Aprendemos que os doces portugueses são carregados de gemas porque as freiras tinham que dar cabo doingrediente, já que usavam as claras de ovos para engomar os hábitos que vestiam. Bem, isso é só parte da história. Açúcar, ingrediente que esses doces consomem em quantidades olímpicas, nunca foi coisa muito barata; além disso, uma doçaria tão complexa não nasceria somente da mera necessidade. Quando você precisa se livrar de um ingrediente, não gasta outros tantos ainda mais caros na mistura – não faz sentido, certo?

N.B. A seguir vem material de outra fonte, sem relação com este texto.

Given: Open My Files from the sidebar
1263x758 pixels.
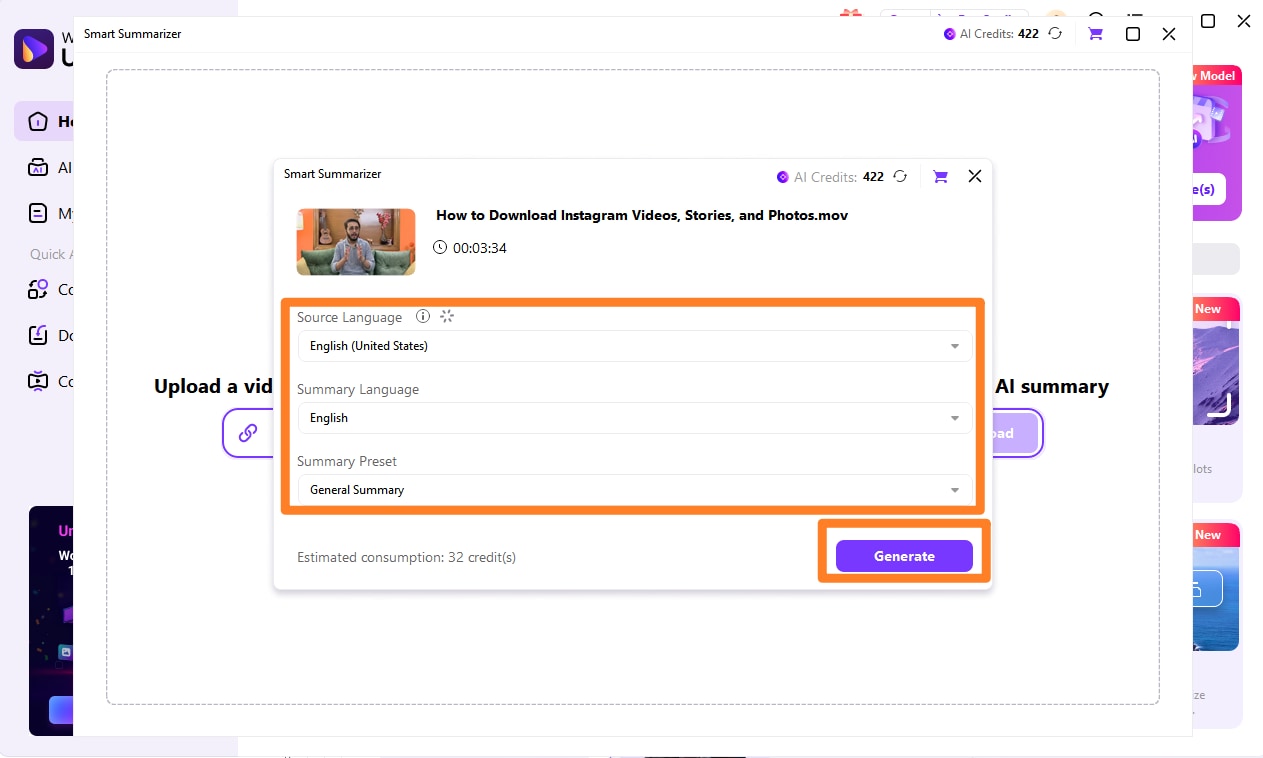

A charada se resolve se olharmos melhor para o cenário dos doces: para os conventos iam as filhas de nobres e famílias abastadas que não conseguiam casamento. Junto com o dote, as moças vinham com seus hábitos alimentares e receitas de família -mesas onde açúcar não era raro, portanto. Ora, com dinheiro, conhecimento e um ambiente de recolhimento, dá para criar bastante coisa…

Pondo tudo isso junto, nasciam os docinhos que acabaram influenciando nosso paladar tantos séculos para a frente (quindim, pudim de leite e queijadinha são parentes dos doces de convento). Acompanhado de um bom cálice de vinho do Porto, que se danem as calorias e o pecado da gula – para citar outro chavão cristão, é de comer de joelhos, oras pois…

Para visitar: Mostra Internacional de Doces e Licores Conventuais, que acontece anualmente em novembro no Mosteiro de Alcobaça, em Portugal.